The Reappearance of Rachel Price

: Chapter 36



“Thanks for coming in, Annabel.”

Dave Winter sat across from her, the garish light of the interview room reflecting off his badge.

“What’s happened? Is it bad?”

It was bad, Bel knew it. Knot tumbling through the empty pit of her stomach, nothing to catch on.

Dad had been missing for ten days now. It was temporary, a test, a problem Bel knew how to fix. They couldn’t take that away from her, Bel didn’t know how to live without him.

“This is going to be pretty hard for you to hear, Annabel.”

Harder if he didn’t hurry the fuck up with it.

Bel locked her jaw, readying herself.

If Dad was dead, then so was Rachel.

“We tracked down his credit card,” Dave said, shoulders tensed by his ears. “We got a new hit at an ATM, and Vermont State Police were able to get to the scene. It wasn’t your dad using the card. It was a college student, age twenty-two, called Matthew Abbey. Police questioned him about his connection to Charlie Price. There isn’t any.” He sniffed. “He says he found the credit card under a table in a diner he went to last Monday.”

“What diner?” Bel asked, hooking her hands together, holding on.

Dave glanced down at his notes, flicked a page. “In Vermont. The How Cow Café, near Barton.”

Bel recognized the town. “That’s where Robert Meyer lives.”

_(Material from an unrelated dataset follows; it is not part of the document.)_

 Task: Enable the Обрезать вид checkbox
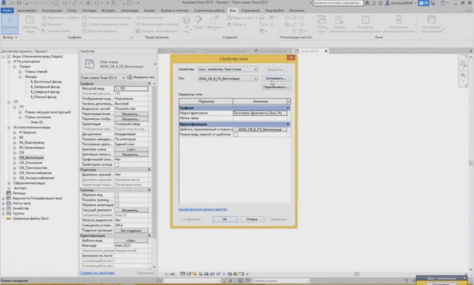pos(117,195)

Dave nodded. “He claims he didn’t see your dad that night, and that nothing was said on that final phone call. But the credit card being found there does point to your dad being in the area.”

Which still left it up in the air: whether Bob from Vermont had lied to Bel or not.

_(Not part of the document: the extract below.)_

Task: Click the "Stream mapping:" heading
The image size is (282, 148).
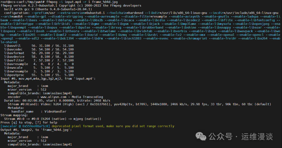Action: 14,115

“Matthew Abbey is being charged with credit card fraud, but it didn’t give us any other leads on Charlie’s whereabouts, other than he’d been to that diner last Monday. No cameras, before you ask.”

“OK,” Bel said. That was one update, and it wasn’t so bad. Good, even; it showed that Dad wasn’t traveling around Vermont, spending money on burgers and beer, like he’d chosen to be gone. “What else?”

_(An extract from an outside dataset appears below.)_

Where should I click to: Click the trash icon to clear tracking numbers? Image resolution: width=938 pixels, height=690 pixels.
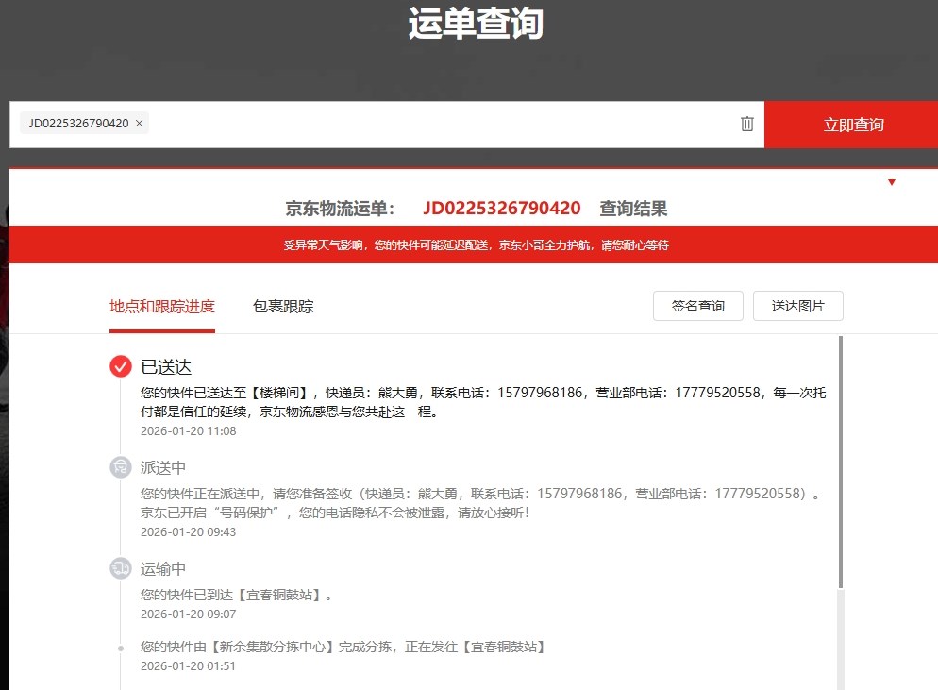[x=747, y=124]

Dave sighed, took a moment to run his fingers over his mouth. The worst was yet to come, clearly. The bad news and then the very bad news.

“What?” Bel broke, a tightening at the back of her throat, that tremor before you cried or before you threw up, somewhere between the two.

“We didn’t just find the credit card,” Dave said carefully.

Bel’s mind skipped ahead of him, got lost there. Fuck. No, what else did they find? Not his body. No, no, no.

“We found his phone and his passport. The phone was switched off, as we knew. They were found together, by a janitor, in a trash can at a private airfield in Vermont.” Dave paused. “Right up by the Canadian border.”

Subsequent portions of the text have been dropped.